鮭を焼く

 役所と仕事をしていて「年度」という概念を覚えたので、3月31日。今日が年度最終日で、私が愛した須磨海浜水族園最後の日なのだという事もわかる。今日はとても重要な日なのだ。施設は当面残るけれど、運営母体は4月1日から入場料3100円インバウンド高級ホテル野郎に変わってしまう。いつものスマスイのようでいて、いつものスマスイでない。これからしばらくの間、不思議な時間が続くのである。しかしコロナのあれでスマスイはずっと休園したまま、休園期間が小出しに伸びて伸びて、とやっているうちに開園の目処も現在は立たなくて、静かに最終日をむかえる事になった。のでせめて、自分だけでも挨拶しておこうと今日は須磨の海に行くつもりだったが、朝から頭痛がやまず、部屋で寝ていた。ようやく頭痛がマシになってきた午後三時過ぎ「神戸では酒場で黒霧島のことをブラックミストアイランドって呼ぶ人が多いけど他の地域ではどう?」みたいなツイートを書こうと思ったのだけどやめた。妻子を連れ出し花見に出かける。今はホント、野の花の見甲斐がある時期で、地面や石段をじっと眺める。ツタバウンラン、カラスノエンドウ、よもぎ、キュウリグサ、コメツブツメクサ?これはヒメジョオンでもハルジオンとも葉っぱの感じが違っていて源平小菊というやつだろうか。川面に葉っぱを浮かべ、こっちはあっこちゃん号、こっちは●●号、うわ、ムカデのあかちゃん見つけたで、こっちこっち、そんな事を言いながら子供と遊び、葉っぱで競争なんて何十年ぶりやと思った帰り道、子供が自転車のかごのすき間から、先日買ったばかりのハリネズミの人形(ハリちゃん)を落としている事に気付いた。あのな、ざけんなよ、となって自転車でしばらく探すも見つからない。

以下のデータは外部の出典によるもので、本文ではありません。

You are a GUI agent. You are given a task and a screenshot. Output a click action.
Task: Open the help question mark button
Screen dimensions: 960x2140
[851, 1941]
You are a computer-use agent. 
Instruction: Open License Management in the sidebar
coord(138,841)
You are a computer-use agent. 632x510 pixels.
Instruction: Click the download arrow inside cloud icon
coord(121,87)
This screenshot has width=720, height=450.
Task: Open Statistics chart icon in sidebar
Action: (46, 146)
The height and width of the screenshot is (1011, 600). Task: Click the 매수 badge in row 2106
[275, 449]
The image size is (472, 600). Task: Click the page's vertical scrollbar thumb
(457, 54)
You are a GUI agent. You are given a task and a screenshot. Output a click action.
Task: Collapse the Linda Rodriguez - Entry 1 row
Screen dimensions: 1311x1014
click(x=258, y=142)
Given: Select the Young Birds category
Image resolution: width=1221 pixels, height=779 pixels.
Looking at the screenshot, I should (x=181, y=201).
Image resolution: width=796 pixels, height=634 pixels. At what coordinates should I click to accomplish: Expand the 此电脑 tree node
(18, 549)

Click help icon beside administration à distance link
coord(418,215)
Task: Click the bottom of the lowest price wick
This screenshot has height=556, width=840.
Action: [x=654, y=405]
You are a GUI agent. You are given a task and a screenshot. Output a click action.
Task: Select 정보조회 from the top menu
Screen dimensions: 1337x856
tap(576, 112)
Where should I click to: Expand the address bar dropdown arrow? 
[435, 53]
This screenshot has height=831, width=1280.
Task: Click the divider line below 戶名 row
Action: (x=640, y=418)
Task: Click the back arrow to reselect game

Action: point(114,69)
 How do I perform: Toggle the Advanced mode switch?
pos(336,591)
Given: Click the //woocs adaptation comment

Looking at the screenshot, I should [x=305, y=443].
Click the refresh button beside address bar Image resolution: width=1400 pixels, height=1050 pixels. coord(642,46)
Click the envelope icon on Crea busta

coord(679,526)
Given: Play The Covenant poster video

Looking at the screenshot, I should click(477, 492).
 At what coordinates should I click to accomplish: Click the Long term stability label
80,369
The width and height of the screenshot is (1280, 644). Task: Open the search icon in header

すべてのぬいぐるみを大事にする必要はないが(人にもらったけれどいらない、気に入らないやつだってあるだろう)、大事にしているぬいぐるみを雑に扱うような真似をされると私はほんまに腹が立つ。怒りをぶつけはしないけど。好きじゃないぬいぐるみは捨てても何してもいい。けどそのぬいぐるみ、大事にしてたやつやろ?好きやったやつやろ?じゃあ適当に扱うなよ、落とした事を冗談みたいに笑ってあきらめてんちゃうで、というような事を、言いはしないけどものすごく思って、思った時点で自分にはそういうオーラが出ていて、子はすでに肩を落としている感じだし、妻もわたしがなぜそこまでぬいぐるみにこだわるのか理解しにくい感じで、先に二人を帰らせて自分だけで暗くなるまで来た道を行ったり来たりし、小さなぬいぐるみを探す。結局見つからなかった。ぬいぐるみは大事にせなあかん。自分が「好きだ」と思ったぬいぐるみはなくしたりしたらあかんのだ。探しつかれて腹がヘリ、Fにでも行こうかと思ったが閉まっていた。SさんがHで余ったもやしを持って来てくれたとのこと。夜、まだ少し頭が痛い。鮭を焼く。